Dari hubungan antara keraton dan masjid tersebut juga
dapat diketahui bahwa tujuan dari pendirian masjid adalah sarana untuk memperlancar
dakwah Islam di Kabupaten Sanggau dan sebagai sarana ibadah bagi mereka yang
telah memeluk agama Islam. Sebab, keberadaan masjid tidak akan bisa dipisahkan
dengan agama Islam.
Namun catatan lain menyebutkan bahwa kehadiran Islam di
daerah Kantu’ sudah ada sejak tahun 1747 M. (Tomi, 2012: 55). Kedatangan Islam di daerah tersebut disebabkan dari
banyak hal, di antaranya kedatangan Para Ulama dari Yaman yang sering
berkunjung ke Keraton Surya Negara. Dalam kunjungan tersebut, para ulama
mengajarkan banyak hal kepada masyarakat setempat terutama tentang agama Islam.
Selain Para Ulama dari Yaman, ada juga seorang Penghulu
Agama di Sanggau yang menghasilkan karya berjudul “Fat-hul Qulub, yang
diselesaikan pada sepertiga malam Jum’at, 29 Jumaidil Akhir 1328 H, yang
bersisi tentang Tasawuf, Akhlak, Do’a dan Ungkapan Syair dalam Bahasa Melayu.
Juga disebutkan seorang ulama yang menyebarkan Islam di
Kalimantan Barat, yaitu Habib Husein Al-Qadri. Penyebaran Islam di Muara Kantu’
bisa dilakukan sebab kedatangan rombongan dari kerajaan Sanggau dan Kapuas Hulu
meminta petunjuk darinya untuk menghilangkan atau menyembuhkan kampung halaman
mereka yang kala itu terjangkiti wabah penyakit, kegagalan panen serta kematian
hewa ternak.
D. Tradisi Faradje’ dan Nilai-nilai Islam bagi
Masyarakat Muara Kantu’
Tradisi Faradje’ merupakan budaya khas masyarakat Melayu
Sanggau yang dilaksanakan setiap tahun pada bulan Juni. Kegiatan tersebut
dilaksanakan dengan pawai mengelilingi kota Sanggau yang awal keberangkatannya
dari Keraton Surya Negara dan kembali lagi tempat yang sama. Festival tersebut
tentu saja memikat banyak orang untuk menyaksikannya, terutama bagi suku Melayu
juga bagi mereka yang beragama Islam.
Setelah melakukan pawai keliling Sanggau, kegiatan
tersebut dilanjutkan di Keraton Surya Negara yang berada di daerah Muara Kantu’
selama satu minggu yang dimeriahkan dengan berbagai macam perlombaan.
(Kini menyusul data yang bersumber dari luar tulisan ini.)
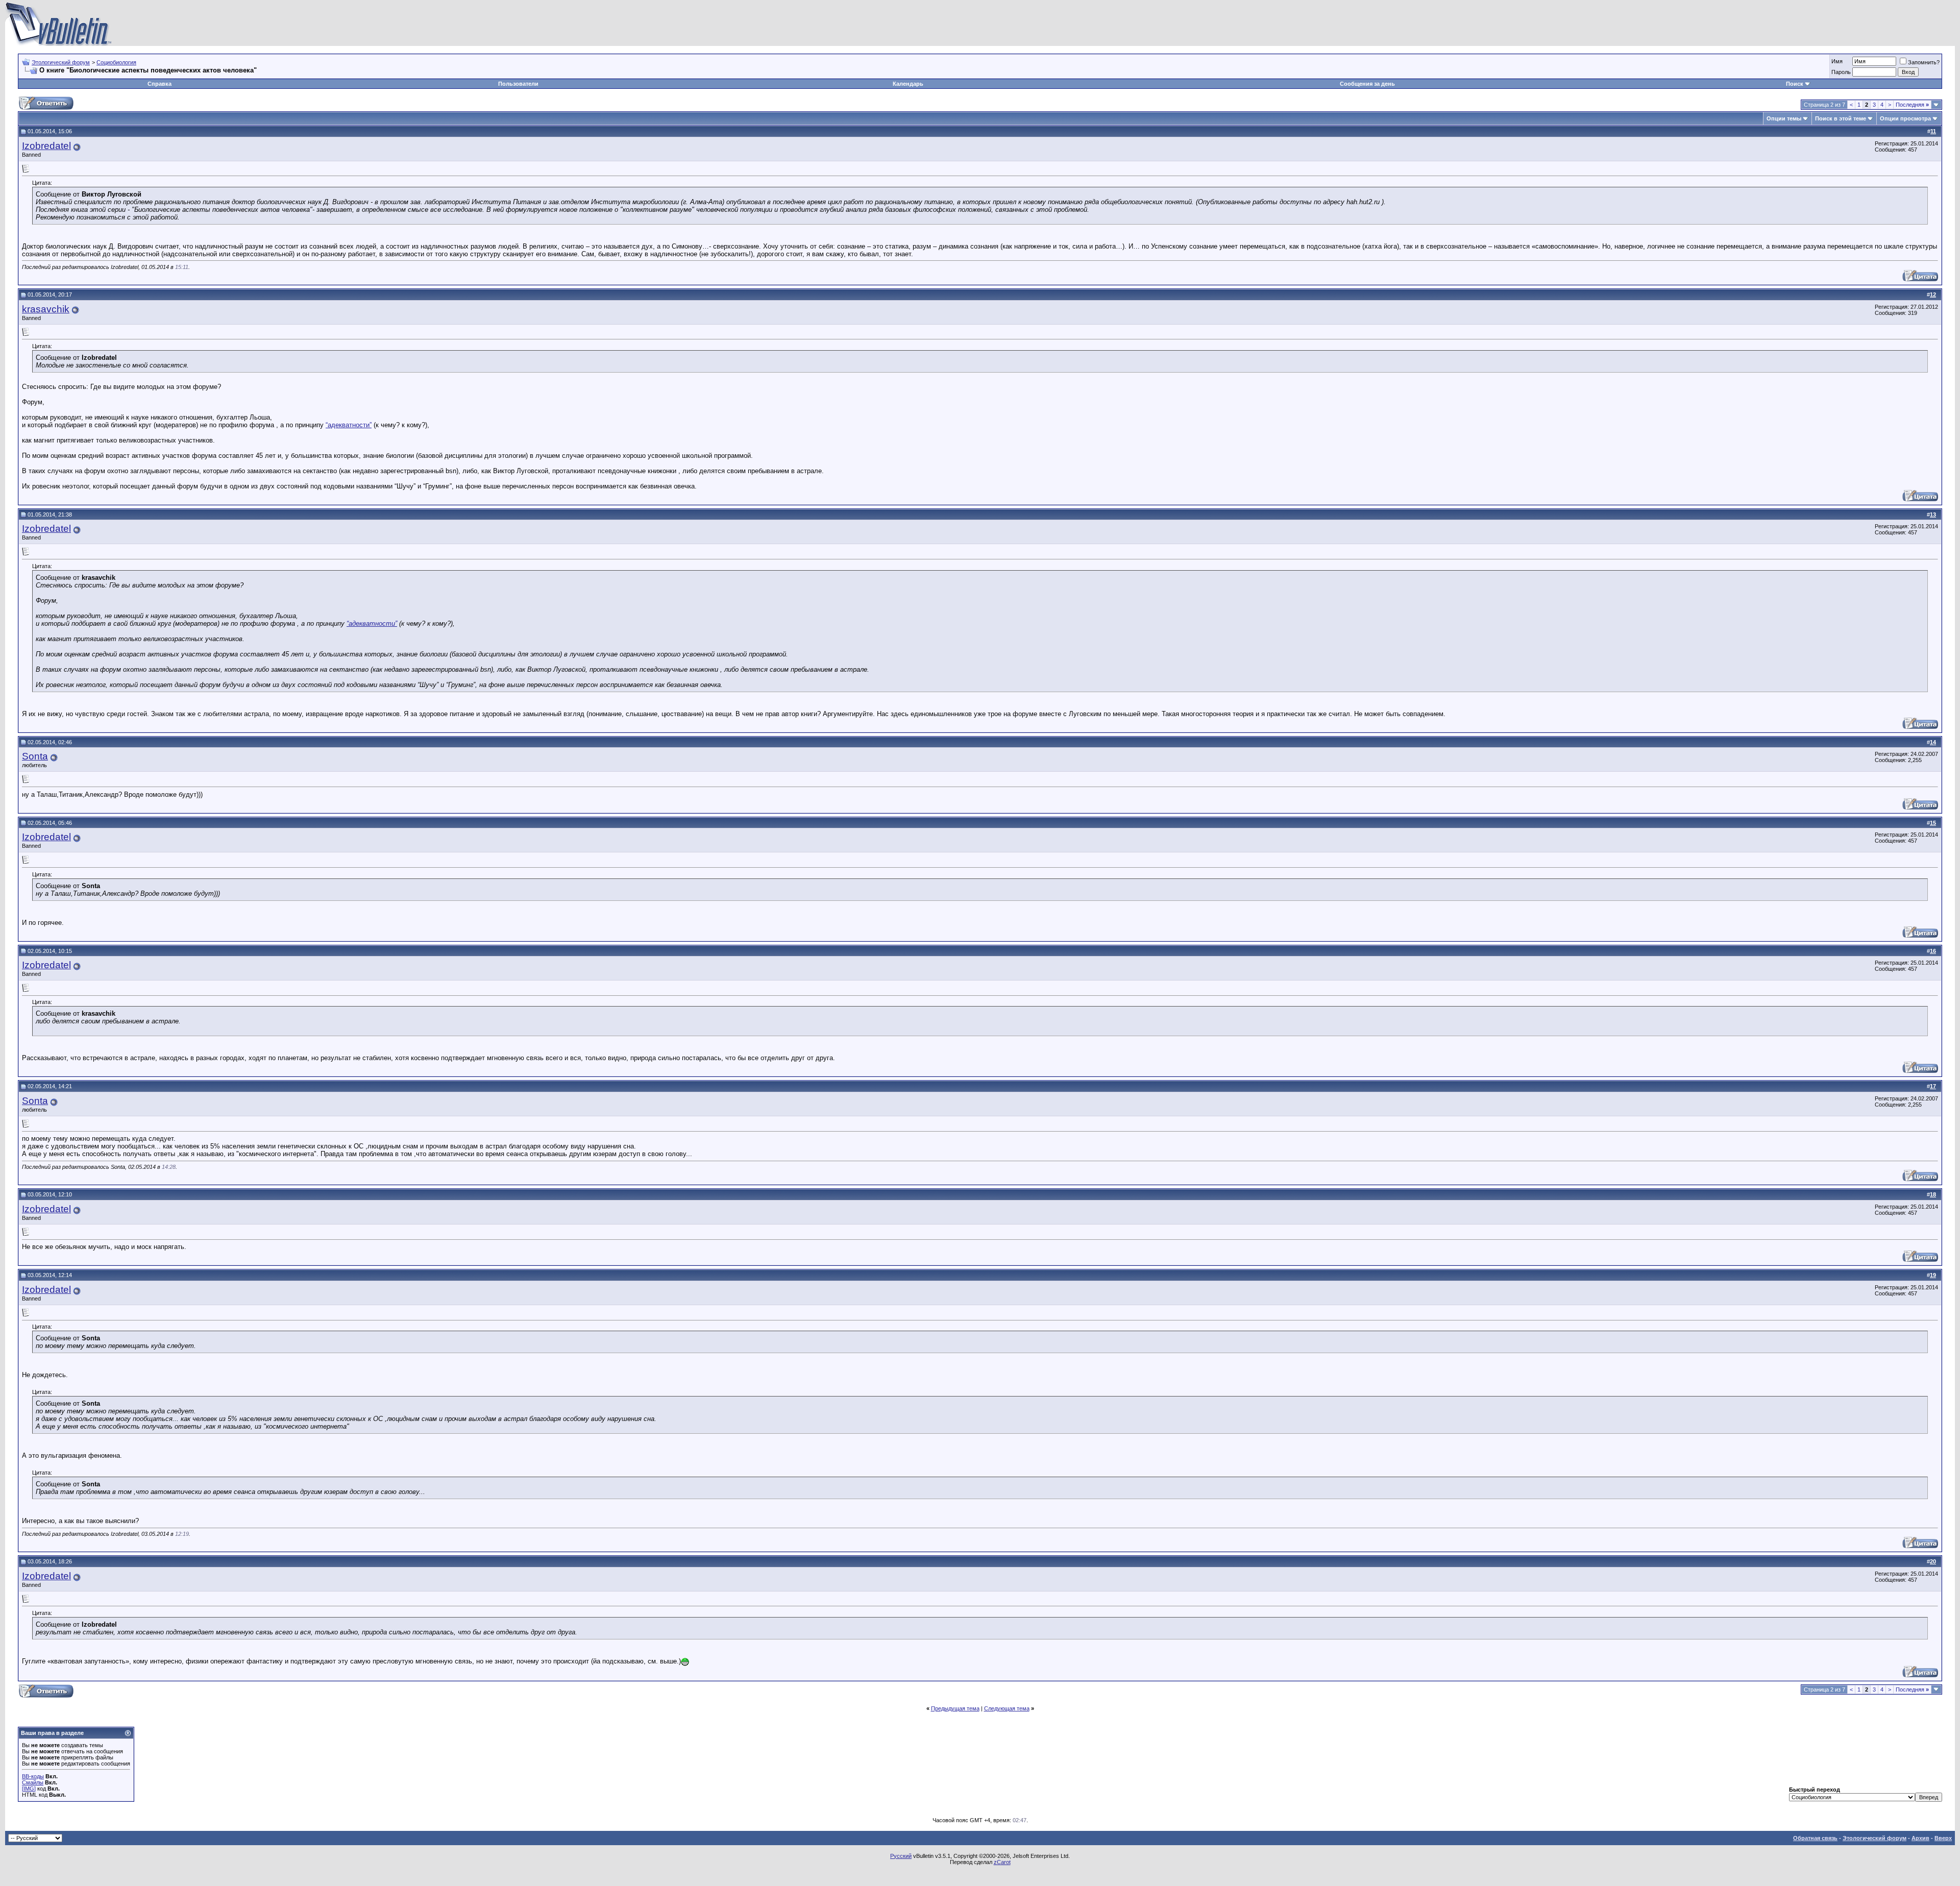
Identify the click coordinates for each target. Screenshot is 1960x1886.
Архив (1920, 1838)
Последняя (1912, 105)
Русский (901, 1856)
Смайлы (32, 1782)
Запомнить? (1924, 62)
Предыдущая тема (955, 1708)
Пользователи (518, 84)
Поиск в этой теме (1840, 118)
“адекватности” (349, 425)
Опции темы (1784, 118)
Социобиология (116, 62)
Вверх (1943, 1838)
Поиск (1794, 84)
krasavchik (45, 309)
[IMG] (29, 1788)
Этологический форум (61, 62)
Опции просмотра (1905, 118)
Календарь (908, 84)
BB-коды (33, 1776)
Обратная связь (1815, 1838)
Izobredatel (46, 145)
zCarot (1002, 1862)
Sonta (35, 756)
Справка (160, 84)
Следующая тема (1007, 1708)
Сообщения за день (1367, 84)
Sehingga
pada waktu acara festival Faradje’, daerah Muara Kantu’ terlihat sangat ramai,
karena selain diadakan perlombaan, orang-orang juga banyak yang mendirikan
stan-stan untuk berjualan. Tentu hal tesebut sangat menguntungkan bagi mereka,
sebab bukan hanya dari kota Sanggau tersebut menghadiri festival Faradje’,
tetapi juga dari berbagi penjuru daerah ikut hadir untuk memeriahkannnya.
Inilah keunikan dari upacara Faradje’, sebab setelah melakukan ritual diadakan
berbagai perlombaan selama satu minggu, dan itu tentunya memberikan keuntungan
bagi mereka yang membuka stan untuk mencari rezeki.
Menurut Rizki
Amrullah, salah seorang yang pernah manjadi Laskar Faradje’ mengatakan,
“Faradje merupakan kegiatan ritual negara guna untuk membersihkan negara dari
berbagai macam mara bahaya yang harus dilestarikan. Dalam pelaksanaannya para
Laskar dan mereka yang mengikuti upacara tersebut berjalan mengelilingi kota
Sanggau yang bermula dari Keraton Surya Negara dan kembali ke tempat semula.
Dalam perjalanan tersebut para Laskar ada yang membaca Surah Yasiin, Shalawat,
dan bacaan Faradje’ itu sendiri. Selain itu, ada juga yang membawa alat-alat
pusaka seperti tombak, keris dan meriam.”
Festival Faradje’ ini tentu saja bukan hanya untuk
berhura-hura dan bersenang-senang belaka, akan tetapi dalam pelaksanaannya
banyak mengandung nilai-nilai Islam yang tentunya berpengaruh bagi Masyarakat
Melayu, khususnya Masyarakat Melayu Kantu’. Di antaranya sebagai adalah Laskar
Lafal Ratib Saman, Laskar Surah Yasiin, Laskar Lafal Faradje’, Pengumandang
Adzan, Tolak Ajong dan Tolak Tujuh Rupa atau Pelepasan Kembang Setaman. Dari
tradisi Faradje’ tersebut semuanya mengandung nilai-nilai Islam bagi Masyarakat
Melayu Muara Kantu’.
1.
Pelafalan Ratib Saman
Asal mula adanya Pelafalan Ratib Saman adalah pada suatu ketika
merebaknya penyakit yang menyerang warga kampung. Wabah penyakit tersebut berasal drai makhulk halus (roh jahat).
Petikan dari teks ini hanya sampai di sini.